Some time after I went to see Rawl's cows the first time, I started going back again and again and again.  Rawl didn't seem to mind my being around.  I stayed out of the way.  I did what he asked.  I think I asked pretty good questions for a nine or ten year old.  After several days of doing that, he asked me if I would come early one day to help him feed the young calves.  I was pretty excited about that and said, "Yes!"

On the day I went down to feed the calves, at 5:00, Rawl mixed up milk replacer for the calves over four weeks of age.  I actually liked the smell of it pretty well.  It smelled good.  Rawl poured a couple of quarts of milk replacer in a bucket and I would put it in front of the calves that were tied in the calf barn.  The calves would eagerly push their noses deep in the bucket and drink their meal.  It was pretty exciting.  After feeding the calves their milk replacer, I gave them each a good handful of hay.  Rawl showed me how to give each of them grain as well.


After we were done milking the cows, Rawl saved a few gallons of fresh, warm milk to feed to the younger calves.  Rawl had me feed the younger calves out of a bucket with a nipple on it.  It was pretty much the same as bottle feeding the calves, but the nipple was attached to a bucket instead of a bottle.  Rawl told me that his idea was to give the calves a good start on whole milk for the first month before switching them to milk replacer.  Eventually, he would wean them at about three months of age.  I asked him, "If milk is better for them than milk replacer, why do you feed the older calves milk replacer?"  Rawl said, "I sell milk to earn my living.  I lose more money using the milk to feed the calves than it costs me to buy milk replacer to feed the calves.

At three months of age, the calves would get all the hay they would eat, roughly a quart of grain mix a day, and all the water they could drink.  Typically by the time they were about three months of age, the calves would move out of the calf barn, where they were tied, to a small corral for the older calves.  Rawl spent focused time helping me and letting me "help" with the very young stock.  

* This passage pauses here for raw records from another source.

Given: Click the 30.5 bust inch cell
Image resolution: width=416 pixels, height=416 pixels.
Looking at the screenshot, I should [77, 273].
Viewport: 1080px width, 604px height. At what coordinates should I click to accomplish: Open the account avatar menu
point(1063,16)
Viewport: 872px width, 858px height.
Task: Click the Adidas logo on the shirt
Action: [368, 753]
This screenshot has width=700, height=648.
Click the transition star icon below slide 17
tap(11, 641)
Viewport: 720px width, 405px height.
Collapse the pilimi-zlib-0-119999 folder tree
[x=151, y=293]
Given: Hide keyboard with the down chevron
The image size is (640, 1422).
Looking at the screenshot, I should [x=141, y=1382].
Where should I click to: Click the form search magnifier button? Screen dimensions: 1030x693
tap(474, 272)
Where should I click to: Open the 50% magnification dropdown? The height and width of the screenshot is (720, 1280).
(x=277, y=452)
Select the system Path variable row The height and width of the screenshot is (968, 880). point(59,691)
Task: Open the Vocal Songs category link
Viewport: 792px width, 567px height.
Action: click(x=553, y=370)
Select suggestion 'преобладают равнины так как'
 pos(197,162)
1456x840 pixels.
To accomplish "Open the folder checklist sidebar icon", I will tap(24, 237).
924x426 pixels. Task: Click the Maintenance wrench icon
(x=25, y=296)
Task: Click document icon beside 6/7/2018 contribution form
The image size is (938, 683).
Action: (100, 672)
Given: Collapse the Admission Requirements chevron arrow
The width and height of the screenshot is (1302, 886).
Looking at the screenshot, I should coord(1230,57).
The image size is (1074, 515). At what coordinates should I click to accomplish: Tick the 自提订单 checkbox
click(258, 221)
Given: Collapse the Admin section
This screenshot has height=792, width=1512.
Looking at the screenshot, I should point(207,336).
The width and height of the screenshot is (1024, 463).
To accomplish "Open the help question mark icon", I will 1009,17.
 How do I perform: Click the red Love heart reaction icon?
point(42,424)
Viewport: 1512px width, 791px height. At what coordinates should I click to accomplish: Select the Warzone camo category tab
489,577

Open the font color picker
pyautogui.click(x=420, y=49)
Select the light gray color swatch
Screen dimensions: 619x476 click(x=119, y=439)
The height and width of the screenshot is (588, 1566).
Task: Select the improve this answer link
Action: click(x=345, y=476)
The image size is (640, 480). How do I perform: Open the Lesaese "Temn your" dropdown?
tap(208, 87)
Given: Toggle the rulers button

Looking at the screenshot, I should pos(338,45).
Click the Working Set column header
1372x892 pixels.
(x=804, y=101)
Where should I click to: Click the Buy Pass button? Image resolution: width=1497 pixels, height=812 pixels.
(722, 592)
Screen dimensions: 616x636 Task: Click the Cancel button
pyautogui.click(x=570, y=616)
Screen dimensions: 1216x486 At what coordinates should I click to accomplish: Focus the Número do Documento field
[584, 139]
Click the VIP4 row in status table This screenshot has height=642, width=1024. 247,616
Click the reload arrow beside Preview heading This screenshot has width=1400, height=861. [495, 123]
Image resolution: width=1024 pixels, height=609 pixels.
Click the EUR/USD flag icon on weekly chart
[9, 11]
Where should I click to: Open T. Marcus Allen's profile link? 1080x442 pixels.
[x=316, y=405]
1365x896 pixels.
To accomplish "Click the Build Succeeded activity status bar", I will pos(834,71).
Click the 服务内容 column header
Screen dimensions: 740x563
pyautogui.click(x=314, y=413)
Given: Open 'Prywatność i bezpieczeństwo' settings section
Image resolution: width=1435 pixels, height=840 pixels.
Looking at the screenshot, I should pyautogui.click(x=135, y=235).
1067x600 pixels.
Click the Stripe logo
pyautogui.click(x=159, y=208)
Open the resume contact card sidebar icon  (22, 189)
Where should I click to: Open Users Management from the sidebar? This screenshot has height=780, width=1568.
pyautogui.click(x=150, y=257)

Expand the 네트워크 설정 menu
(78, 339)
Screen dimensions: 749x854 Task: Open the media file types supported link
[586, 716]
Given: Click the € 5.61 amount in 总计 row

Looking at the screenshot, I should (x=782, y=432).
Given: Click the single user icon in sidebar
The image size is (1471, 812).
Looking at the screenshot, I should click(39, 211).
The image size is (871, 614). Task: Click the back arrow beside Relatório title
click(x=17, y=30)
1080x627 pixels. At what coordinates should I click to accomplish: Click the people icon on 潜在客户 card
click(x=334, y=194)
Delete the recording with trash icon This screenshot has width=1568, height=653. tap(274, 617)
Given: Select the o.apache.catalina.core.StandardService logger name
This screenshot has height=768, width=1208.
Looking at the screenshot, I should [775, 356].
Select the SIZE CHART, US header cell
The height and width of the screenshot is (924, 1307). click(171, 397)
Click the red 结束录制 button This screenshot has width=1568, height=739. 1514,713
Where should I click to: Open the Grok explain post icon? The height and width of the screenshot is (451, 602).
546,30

There was a door between the milking barn and the calf barn that would allow me to get the grain out of the grainary and go in to feed the calves.  The grainary was a big room full of grain mix from Pillsbury, that was delivered about once a month.

I was enthralled with feeding the calves.  I was walking on cloud nine.  After a couple of days of his showing me how to feed the calves, he asked me if I wanted to do it on my own.  Of course I said, "Yes!"  The first day of feeding the calves on my own was a little scary.  Would I do it right?  What if I made a mistake?  Sometimes the calves were pretty aggressive going after their milk or milk replacer.  What if they accidentally hurt me?  When I was ten years of age, the young calves weighed more than I did.  A Holstein calf weighs about 80-85 pounds at birth.  Within a couple of days I was a confident calf feeder.  I was living a dream.  What could be better that feeding Rawl's calves and helping him out?  It was fun.  It was exciting.  It was great.